Türk solunun, onunla birlikte toplumsal bilinçlenmenin, ayaklanmanın ve ilerlemenin önünü kesmek için gerçekleştirilen ‘12 Mart 1971 Muhtırası’nın, gayesine kademeli olarak ulaştığını söyleyebiliriz.

Sonraki 10 yıl boyunca temel hak ve özgürlükler üzerine oynanan kanlı oyunlar devam etti; arkasından gelen 24 Ocak kararları ve 12 Eylül darbesiyle de zincir tamamlandı.
Hükümetler devrildi, özgürlükler insanların ellerinden alındı ve toplumun özgürlük, adalet ve eşitlik arayışı içinde gösterdiği varlığı ezilerek yok edildi. Toplumsal uyanış, yerini uzun yıllar devam ederek günümüze kadar ulaşacak çok derin bir uykuya bırakmak üzere geri çekildi.

Toplumu uyuşturma projesi temelde medya, televizyon, yoksulluk ve din ekseninde desteklendi.

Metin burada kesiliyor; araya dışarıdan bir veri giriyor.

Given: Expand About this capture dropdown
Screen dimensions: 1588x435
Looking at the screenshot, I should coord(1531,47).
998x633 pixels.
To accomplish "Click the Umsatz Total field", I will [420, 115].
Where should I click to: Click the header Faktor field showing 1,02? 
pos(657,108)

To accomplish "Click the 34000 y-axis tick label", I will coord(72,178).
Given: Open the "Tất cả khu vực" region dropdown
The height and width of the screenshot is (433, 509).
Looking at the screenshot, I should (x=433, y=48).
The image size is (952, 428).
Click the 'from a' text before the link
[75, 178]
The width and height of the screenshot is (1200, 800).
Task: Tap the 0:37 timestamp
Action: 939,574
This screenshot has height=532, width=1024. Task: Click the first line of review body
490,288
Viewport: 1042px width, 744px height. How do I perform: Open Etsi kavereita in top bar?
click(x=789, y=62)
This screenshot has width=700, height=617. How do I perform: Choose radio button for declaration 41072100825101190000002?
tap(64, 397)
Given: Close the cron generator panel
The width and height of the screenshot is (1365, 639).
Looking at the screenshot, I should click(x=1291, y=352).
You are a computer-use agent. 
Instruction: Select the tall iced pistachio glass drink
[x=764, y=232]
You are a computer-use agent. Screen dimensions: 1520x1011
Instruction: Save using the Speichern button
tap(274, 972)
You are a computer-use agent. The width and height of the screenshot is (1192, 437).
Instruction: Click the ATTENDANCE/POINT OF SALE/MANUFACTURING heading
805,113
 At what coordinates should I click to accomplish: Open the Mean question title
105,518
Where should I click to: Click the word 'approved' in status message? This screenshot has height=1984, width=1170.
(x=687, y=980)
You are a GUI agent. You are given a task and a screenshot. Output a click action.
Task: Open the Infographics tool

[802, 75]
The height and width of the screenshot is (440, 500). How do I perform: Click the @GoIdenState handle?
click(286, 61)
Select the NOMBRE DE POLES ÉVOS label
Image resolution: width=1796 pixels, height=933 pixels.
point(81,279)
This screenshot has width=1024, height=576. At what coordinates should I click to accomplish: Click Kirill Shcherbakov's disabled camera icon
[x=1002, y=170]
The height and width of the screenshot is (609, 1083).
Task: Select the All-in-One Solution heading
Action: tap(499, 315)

Bugün geldiğimiz noktada işçiler sömürülür, öğrenciler, gazeteciler korkutucu ve hukuk dışı yollarla susturulur, öte yandan gerçekleşmemiş darbelerin, işlenmemiş darbe suçlarının sanıkları hapishanelerde tutulurken hâlâ derin bir uykuda olduğumuzu kim inkâr edebilir?

Metin Serezli

Kimisine göre Yeşilçam’ın en yakışıklısı, kimisine göre en beyefendisi, en asili…
Hukuk fakültesi, sanat tarihi ve gazetecilik bölümlerini bitiren harika bir öğrenci.
Belki usta bir oyuncu, belki şahane bir seslendirme sanatçısı veya fevkalade bir yönetmen… Ya da sadece bir eş, bir baba, dost.

Sadece onları tanıyanların değil, yüzlerce, binlerce, milyonlarca insanın hayatları üzerinde, aklında, fikrinde iz bırakmayı başaran devasa yapraklar dökülmeye devam ediyor.
Neredeyse her hafta bu köşede bir kıymetimizi kaybetmenin hüznünü sözcüklere dökerek kendimizi de okuyanları da üzmek değil niyetimiz, ancak onları son defa bu satırlarda anmadan da etmemeliyiz.

Ölüm de yaşam kadar sahici evet, ama giden yıldızların değerinde yenilerini getirmek olmalı asıl mesele ki, üzerimizi kaplayan gökyüzü parlaklığını hiç kaybetmesin.